Rockhounds know that Kittitas County is the only place on earth you’ll find the “Ellensburg Blue” agate. Most finds are made on private or leased land northwest of Ellensburg, making it a difficult prospect for rock hunters as most owners won’t allow you on their land.
Fortunately, you can still try your luck at the Rock N Tomahawk Ranch (2590 Upper Green Canyon Rd., 509/962-2403, $5). The owners here will give you a brief orientation about finding Ellensburg blue and then set you loose on their 160-acre spread to see what you can find. If you want to scour public lands, you can check Dry Creek on Highway 97, or Horse Canyon Road.
Here are the rules: no digging—surface hunting only; respect property lines and fences; and don’t bother the cows. If you come up empty-handed, Ellensburg stores sell the uncut stones, as well as jewelry.
Formed millennia ago and deposited in the glacier till surrounding the Ellensburg mountainsides, the rare and beautiful Ellensburg Blue Agate has captivated local people for only a blink of an eye compared to the length of its existence.

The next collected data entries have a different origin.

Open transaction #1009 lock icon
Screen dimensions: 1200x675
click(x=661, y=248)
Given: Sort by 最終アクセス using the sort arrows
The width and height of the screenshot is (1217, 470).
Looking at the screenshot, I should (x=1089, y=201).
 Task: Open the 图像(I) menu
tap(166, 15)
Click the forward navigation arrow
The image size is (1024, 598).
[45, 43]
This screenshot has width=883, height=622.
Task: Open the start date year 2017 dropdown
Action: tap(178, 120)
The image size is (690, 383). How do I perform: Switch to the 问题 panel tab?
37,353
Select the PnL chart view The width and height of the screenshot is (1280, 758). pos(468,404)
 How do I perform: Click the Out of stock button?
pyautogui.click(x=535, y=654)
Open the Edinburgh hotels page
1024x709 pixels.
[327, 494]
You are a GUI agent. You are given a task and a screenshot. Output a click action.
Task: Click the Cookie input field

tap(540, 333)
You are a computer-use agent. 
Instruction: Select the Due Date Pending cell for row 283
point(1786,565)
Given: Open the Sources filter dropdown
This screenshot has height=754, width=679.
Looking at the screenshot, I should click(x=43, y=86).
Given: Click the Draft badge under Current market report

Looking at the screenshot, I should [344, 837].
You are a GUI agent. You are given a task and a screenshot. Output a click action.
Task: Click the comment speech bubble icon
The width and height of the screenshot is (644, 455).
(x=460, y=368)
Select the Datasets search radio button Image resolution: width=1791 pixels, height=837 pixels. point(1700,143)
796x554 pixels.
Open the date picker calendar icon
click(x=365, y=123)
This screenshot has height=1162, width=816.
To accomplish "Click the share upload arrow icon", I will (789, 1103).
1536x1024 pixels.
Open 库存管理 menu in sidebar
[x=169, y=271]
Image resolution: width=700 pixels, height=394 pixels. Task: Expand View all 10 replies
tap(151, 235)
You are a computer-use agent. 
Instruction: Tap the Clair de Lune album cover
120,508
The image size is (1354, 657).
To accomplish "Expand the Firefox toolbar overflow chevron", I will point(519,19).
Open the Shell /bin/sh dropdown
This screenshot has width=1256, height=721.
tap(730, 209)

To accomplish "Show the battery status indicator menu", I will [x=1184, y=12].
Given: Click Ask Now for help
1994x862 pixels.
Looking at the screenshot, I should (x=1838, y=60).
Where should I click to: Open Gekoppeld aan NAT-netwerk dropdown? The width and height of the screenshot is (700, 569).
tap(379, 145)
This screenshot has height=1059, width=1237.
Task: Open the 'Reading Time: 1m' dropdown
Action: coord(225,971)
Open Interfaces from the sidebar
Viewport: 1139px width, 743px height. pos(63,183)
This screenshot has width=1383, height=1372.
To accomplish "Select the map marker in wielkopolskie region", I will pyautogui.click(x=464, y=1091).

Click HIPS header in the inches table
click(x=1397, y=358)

Also known simply as E-blue, this precious gem comes in a range of colors from sky blue to a deep purplish color, though prized above all is a vibrant cornflower blue. According to local legend Native American tribes valued these blue stones for their beauty, so much so that only tribal chiefs were allowed to wear them.
The first white man to pluck them from the agate beds was Ellensburg’s first mayor, Austin Mires, who in 1905 sent them to Seattle to be set into rings. But it wasn’t until 1913 that they drew widespread attention. In that year, jeweler J. N. O. Thomson had the local Native Americans show him where to find E-blue and started promoting them heavily.
His marketing paid off — for several decades tourists came up to Ellensburg just to root around the soil for E-blue. The famed New York jeweler Tiffany & Co. even used the gem in some of its jewelry.
This popularity was the gem’s undoing, however — by 1940 or so the most productive agate beds were depleted. Today it is a difficult prospect getting your hands on this scarce rock. Most of the existing beds are on private land, and even those who do get a chance to scour them consider a single small find pretty good for a whole day’s work.